The partisan celebration may be short-lived, however. For all the House Democrats' success in delivering on their campaign promise to win results in their first 100 hours in power, the achievement reveals little about whether they'll be able to push the federal government in a new direction.

Future measures promise to divide Democrats, unlike their initial six bills. And even if they can drive their agenda through the House, Republicans already have shown that they can block Democrats in the Senate, where opponents can derail bills with just 41 votes and Republicans have 49.

In fact, Republicans sidelined the first bill that come up for a vote in the new Senate - ethics revisions - forcing Democrats to negotiate over details.

"The minority is not irrelevant," said Senate Minority Leader Mitch McConnell, of Kentucky.

Similar Senate fights doubtless will greet other House bills.
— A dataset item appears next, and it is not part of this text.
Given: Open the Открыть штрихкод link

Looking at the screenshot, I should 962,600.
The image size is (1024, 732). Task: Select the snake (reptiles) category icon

Then too, President Bush retains veto power.

Moreover, while House Democrats were consumed with their 100-hour agenda, the Iraq war trumped domestic concerns among the public. While Democrats talked about the war a lot this week, every Democrat who wants to be president in 2008 is offering a competing plan to end it, and so far the party shows no sign of taking effective action to change the war's course.

All this helps put the House Democrats' early agenda triumph in perspective: a victory, to be sure, but of limited significance.

"They should get credit at least for having an initial platform they wanted to carry out," said

Donald Wolfensberger, the director of the Congress Project at the Woodrow Wilson International Center for Scholars.

"It has symbolic value, showing the American people they're serious about getting some things done," he said. "But as you remember with the Contract with America," the manifesto of Republicans who took control of Congress in 1994, "a lot of that stuff died in the Senate or was vetoed by President Clinton. It's sort of the opening salvo. The hard stuff comes now."